As a form of government, the advantage democracy saliently presents over others is the facility to possibly promote those most able, regardless of caste, to positions of leadership by common approbation, achievement, and consent. If any system can figure out how to promote its most capable minds, its advantage will be potent.

In contrast to dictatorship or aristocracy, arrangements which guarantee the systemic promotion of hermetic stupidity, timidity, corruption, and neglect, democracy at least holds out a chance for meritocracy. It assumes fundamentally that intelligence and ability are not the provinces of class or heredity, but intangible, competitive qualities which are vastly improved by an equal access to knowledge. Dummies may live and struggle in democratic squalor, but their children, if they make their way smartly through the system, could be elected President or Prime Minister. As was Bill Clinton on his merits in the former United States, and John Major on his in the United Kingdom. Clinton was the illegitimate son of a cleaning woman and a traveling salesman, born and raised in a state best known for its obscurity. John Major dropped out of school at sixteen and was the son of a former vaudeville musician.

We live in a special time, in that more information flows to our fingertips more freely than ever before, just after the tireless cheerleaders of dictatorship seized upon electronic megaphones to lead the crowd in chants. But how does democracy, on the whole, compare to the Platonically cycling formulae of aristocracy and dictatorship?
All deductions having been made, democracy has done less harm, and more good, than any other form of government. It gave to human existence a zest and camaraderie that outweighed its pitfalls and defects. It gave to thought and science and enterprise the freedom essential to their operation and growth. It broke down the walls of privilege and class, and in each generation it raised up ability from every rank and place. Under its stimulus Athens and Rome became the most creative cities in history, and America in two centuries has provided abundance for an unprecedentedly large proportion of its population.

Democracy has now dedicated itself resolutely to the maintenance of public health. If equality of education can be established, democracy will be real and justified. For this is the vital truth behind its catchwords: that though men cannot be equal, their access to education and opportunity can be made more nearly equal. The rights of man are not rights to office and power, but the rights of entry into every avenue that may nourish and test a man's fitness for office and power. A right is not a gift of God or nature but a privilege which it is good for the group that the individual should have.
The Lessons of History, pp. 78-79

Recent posts regarding democracy's drawbacks set me to searching for what some better thinkers on civilizations had to say. To a person who studies the classics at the expense of noticing modern surroundings, the word "democracy" will have a very different meaning to them than it does to the average person. To the Greeks and Romans, for example, democracy was an unfortunate aberration, a time between aristocracy and monarchy, and the word automatically calls up scenes of dreadful disorder and bloody vengeance. To us today, it is a representative-driven device for balancing and managing power, diluting, re-distilling, and applying it as carefully debated circumstances require.

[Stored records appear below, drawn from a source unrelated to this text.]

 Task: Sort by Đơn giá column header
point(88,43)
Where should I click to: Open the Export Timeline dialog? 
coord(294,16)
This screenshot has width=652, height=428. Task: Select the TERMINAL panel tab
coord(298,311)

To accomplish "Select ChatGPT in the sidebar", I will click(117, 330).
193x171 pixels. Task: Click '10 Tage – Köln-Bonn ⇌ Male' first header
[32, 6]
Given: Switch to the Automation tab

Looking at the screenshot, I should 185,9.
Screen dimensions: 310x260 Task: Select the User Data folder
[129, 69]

The Durants note, along with their fellow traveler Arnold Toynbee, the main weakness of democracy as a system: its easy susceptibility to bribery. If they were alive, and had the chance to sit on my couch for some tea, I suspect they would quickly notice that there is a new kind of nation, ones which have surpassed borders. One example they might train their capable minds on would be Walmart, which currently comprises the fourth-largest economy in the world. I wonder what they would call it, and how they would describe its effects on the old systems of aristocracy, democracy, and dictatorship.